The Yemeni government on Tuesday (September 18th) approved a comprehensive counter-terrorism strategy, forming a committee of ministers to implement and co-ordinate the strategy.
Yemeni President Abd Rabbu Mansour Hadi had directed the government to discuss and adopt the strategy in accordance with a proposal submitted by the country's Supreme Security Committee.
The strategy seeks to address the phenomenon of terrorism by drying up terrorist funding sources throughout the republic, assisting Yemen's Committee on Military Affairs - established under the Gulf initiative - in restoring security and stability and educating the public on the dangers of terrorism and extremism.

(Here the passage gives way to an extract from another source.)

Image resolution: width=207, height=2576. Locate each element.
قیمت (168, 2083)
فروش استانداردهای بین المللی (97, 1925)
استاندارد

Security and military authorities will be entrusted with implementing the security aspects of the strategy while the Yemeni government, political parties and civil society organisations are to focus on its political, economic, cultural, social and intellectual aspects.
The implementation of the strategy will also coincide with extensive media coverage to highlight the seriousness of the threat of terrorism on Yemeni society and the region.
"The existence of a genuine will forms the basis for the success of this strategy, [as is] a comprehensive vision to implement the strategy simultaneously and on several fronts," said Dr. Ahmed al-Daghashi, professor of Islamic pedagogy and philosophy at Sanaa University.
"[So is] a broader focus on [the strategy's] educational, intellectual and economic aspects and giving these priority over the military and security solutions in the medium and long term," he added.
Al-Daghashi told Al-Shorfa it is important to enlist help from experts and specialists in tackling the intellectual, economic, social, political and cultural facets of addressing terrorism.
"The most important success factor lies in the availability of capabilities, which calls for the help of the international community to Yemen, not only on the security and military fronts, but also on others, including the economic front, to avoid providing an encouraging environment for terrorism," he said.
"Educational institutions - be they families, mosques, political parties or civil society organisations - must work to spread and disseminate the culture of peace so it can serve as a stabilising factor and get rid of the culture of al-Qaeda," al-Daghashi said.
These institutions must also highlight the Arab Spring revolutions "for their great achievements in embodying the principle of peaceful change, not change through the use of violence, which al-Qaeda advocates," he added.
Implementing a comprehensive counter-terrorism strategy is an urgent need, according to Dr. Fares al-Saqqaf, director of the Centre for Future Studies.
Al-Saqqaf underscored the necessity of combining official and popular efforts in the fight against terrorism, saying that national security stems from intellectual, cultural, economic and political solutions rather than from security and military ones.
"[If all] segments of society, [political] parties, civil society organisations and schools participate in an all-inclusive implementation of the strategy, alongside responsible media that address the issues and educate the public, this would tighten the noose on terrorism," he said.
Saudi and Egyptian successes in fighting terrorism caused the phenomenon to decline in these countries, and Yemen should draw from these two experiences and apply it to the country's reality, al-Saqqaf said.
The success of the strategy hinges on reconciliation in Yemen and the success of the national dialogue, he said.
"Divisions will undermine any counter-terrorism effort," al-Saqqaf added.
Mohammed Azzan, a researcher specialising in Islamist groups, told Al-Shorfa that Yemenis must focus on many different aspects of terrorism to combat the phenomenon.
"The existence of such a strategy is of utmost importance," he said. "We need to focus on the intellectual and media aspects [first] in order to ensure the success of other aspects, since thought creates a stance and the media promotes it."
It is also important to concentrate on the economic aspect, he said, saying that "destitution and hunger create a climate suitable for al-Qaeda to recruit youth".
Azzan said civil society organisations and political parties can promote a spirit of tolerance and non-violence by way of organising courses and activities to raise awareness against terrorism.
"The work of these organisations can access the dark reaches where al-Qaeda operates, and dry up the wells of terrorism," he said.